Alors que les fouilles n’ont rien donné de concret, l’enquête est désormais confiée à une cellule nationale d’enquête composée d’une vingtaine de membres, tous spécialisés dans les affaires sensibles. Cette équipe va analyser en profondeur les données recueillies durant les recherches sur le terrain et exploiter les éléments issus de la téléphonie, de la vidéosurveillance ou encore des témoignages.
Un appel à témoins ayant généré 178 signalements
L’appel à témoins lancé vendredi dernier a suscité une forte mobilisation. En une semaine, 178 signalements ont été enregistrés, selon une source proche de l’enquête. Certains témoignages sont encore en cours de vérification. Tous les éléments crédibles sont passés au crible, avec l’espoir de voir émerger une piste qui permettrait d’expliquer cette disparition énigmatique.
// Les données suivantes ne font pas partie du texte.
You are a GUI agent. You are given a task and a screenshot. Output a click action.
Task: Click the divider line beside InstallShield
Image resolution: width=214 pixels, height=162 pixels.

Un dispositif exceptionnel déployé

Durant trois jours, une zone de plus de 100 km² a été minutieusement explorée, mobilisant non seulement des gendarmes au sol, mais aussi des plongeurs, un hélicoptère équipé d’une caméra thermique, et des équipes cynophiles. À mesure que les jours passaient, le périmètre de fouilles a été réduit à un secteur de 3 km² autour de Vivonne, avant d’être de nouveau élargi sans succès.
Une affaire toujours sans réponse

Une semaine après la disparition d’Agathe, les autorités restent confrontées à un mystère total. Aucune trace, aucun indice matériel n’a permis pour l’heure de faire progresser significativement l’enquête. Le temps joue désormais contre les enquêteurs, mais la détermination reste entière. Chaque heure compte dans l’espoir de retrouver la jeune femme, saine et sauve.